Thursday, December 14, 2006

Father, Son and the Holy Post

This is deference to Mad Momma's request that I have not done a parenting post for a long time. Actually, I was rather disconcerted by the criticism after taking my son to see a movie. But then, if I had paid attention to feedback all these years, I would have been God!
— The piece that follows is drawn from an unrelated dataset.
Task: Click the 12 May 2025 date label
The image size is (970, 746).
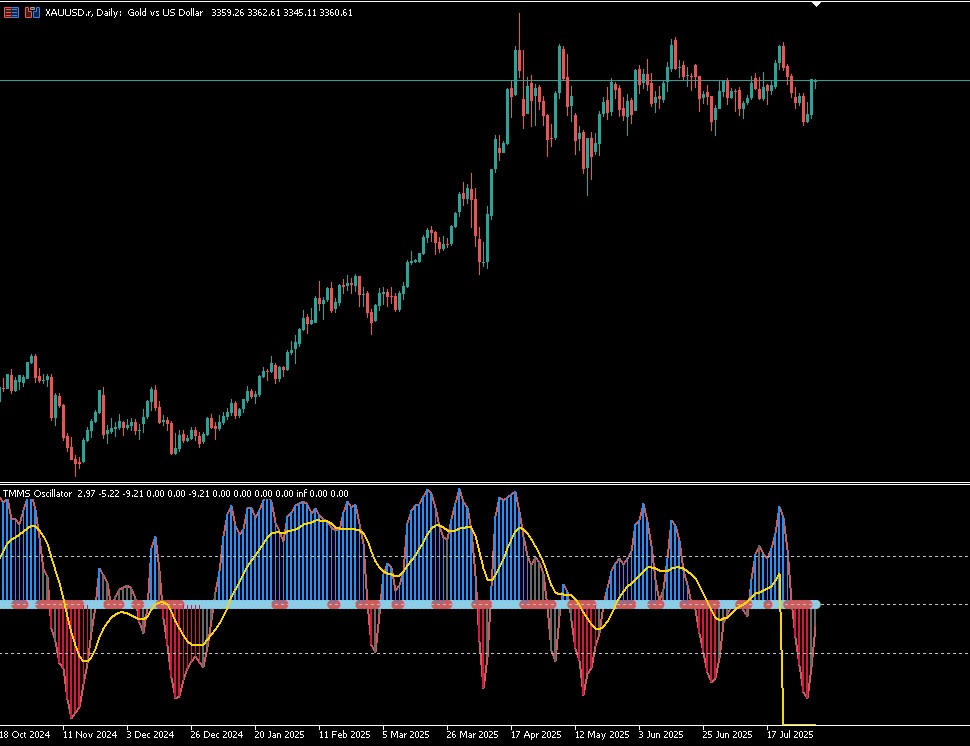Action: click(x=601, y=735)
Having met up with a couple who are expecting their first baby, I was quite amused that the to-be dad does not share my cavalier attitude towards fathering. While I was throwing Mad Momma's kid hither-tither, he very gingerly took him in his arms and seemed very scared of dropping the kid. So, I felt there is some need for easy-to-follow instructions for soon-to-be parents.
On that note, here is some DIY stuff on the most important thing a dad can do in a baby's early life. To remove all doubts, the dad's prime responsibility is Shit. Cleaning, Management and Disposal.

The Diaper SIP
What - do you think - constitutes the biggest chunk of expense in the first year of a baby? All of you who are pointing to the snazzy cot, Fisher-Price toys and Baby GAP clothing items (I did) would be amazed to find out the kind of moolah that goes into the coffers of M/s Pampers, Huggies, Wipro Baby Soft et al. Imagine 15 bucks every 3 hours for a year - and you are looking at two Delhi London return tickets on Virgin!

So, for all parents-in-making, I have the advice of small savings.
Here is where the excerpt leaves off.